Our group is interested in understanding cellular responses to DNA damage. DNA damage occurs fairly regularly in all of us as a result of environmental factors such as increased exposure to DNA-damaging agents or from genetic factors such as decreased efficiency of normal DNA repair processes. In any organism, the capacity to sense and respond to DNA damage is vital for maintaining healthy functioning cells. Deficiencies in the ability of cells to sense and repair damage leads to neurodegeneration, immune deficiency, infertility and aging.
Using antibody arrays, we have identified several proteins and phosphoproteins as prognostic and therapeutic targets in triple-negative breast cancer (TNBC) and we are studying the effect of inhibiting these proteins on growth and invasive potential of TNBC cell lines in vitro. We will also study the role of these activated proteins in tumour biology and will perform knockdown studies in xenograft and syngeneic mouse models to control tumour formation and prevention of tumour metastasis.

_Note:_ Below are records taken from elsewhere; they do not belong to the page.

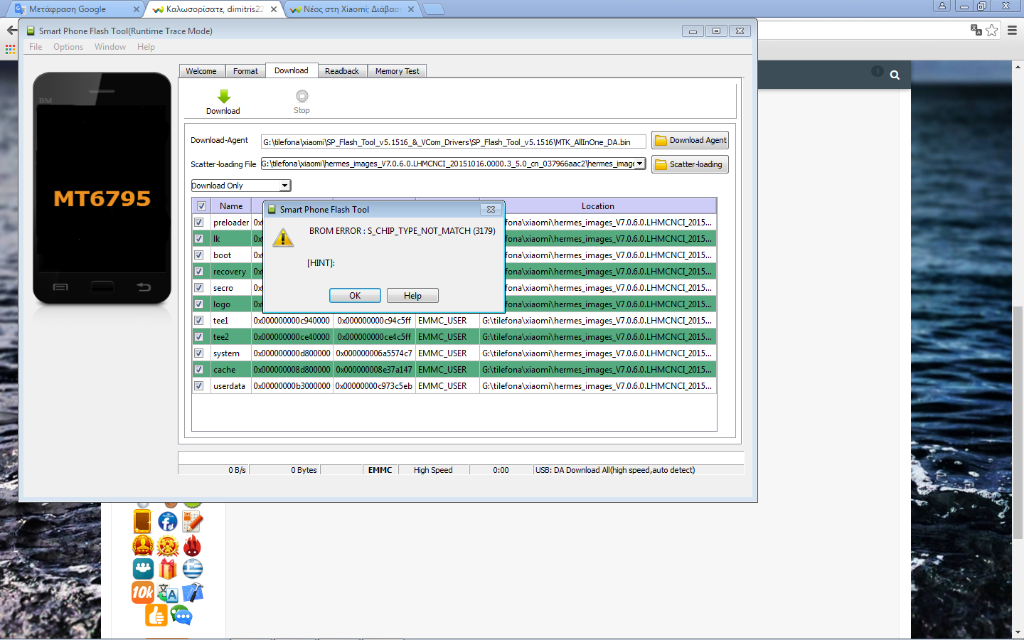Click the green Download arrow icon
The height and width of the screenshot is (640, 1024).
223,96
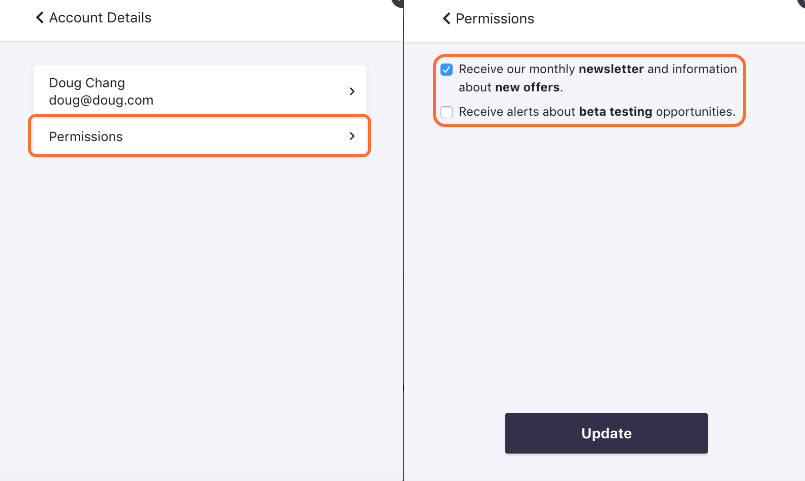The width and height of the screenshot is (805, 481).
Task: Click the bold 'beta testing' text
Action: click(615, 112)
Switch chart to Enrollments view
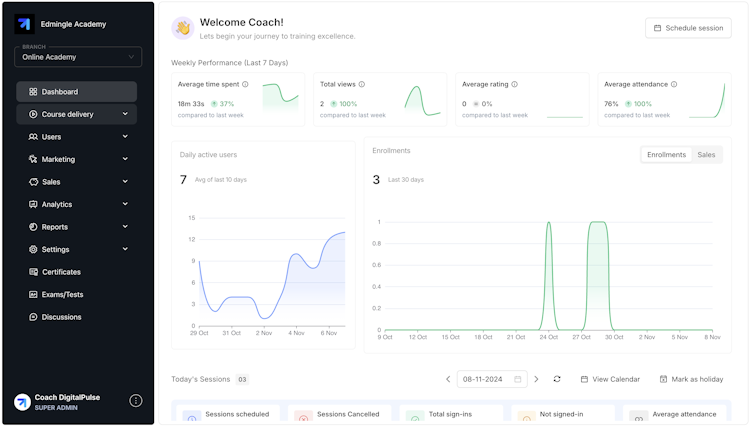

In collaboration with David Fairlie (IMB), we are developing small molecules that inhibit DNA recombinase, Rad51, overexpressed in significant percentage of TNBC during disease progression. The development of these molecules have the potential to be used as a sensitising agent with conventional chemotherapies. Paclitaxel is a widely used chemotherapy in in triple negative breast cancer (TNBC) and there is a pressing need to identify mechanisms of resistance to standard chemotherapy in TNBC which has a high rate of aberrations in the PI3K pathway. We are examining the potential of utilising AKT inhibitors in combination with anti-mitotic drugs for the treatment of cancer. Combining other anticancer agents with targeted therapy to increase efficacy and minimise resistance will also be tested in TNBC.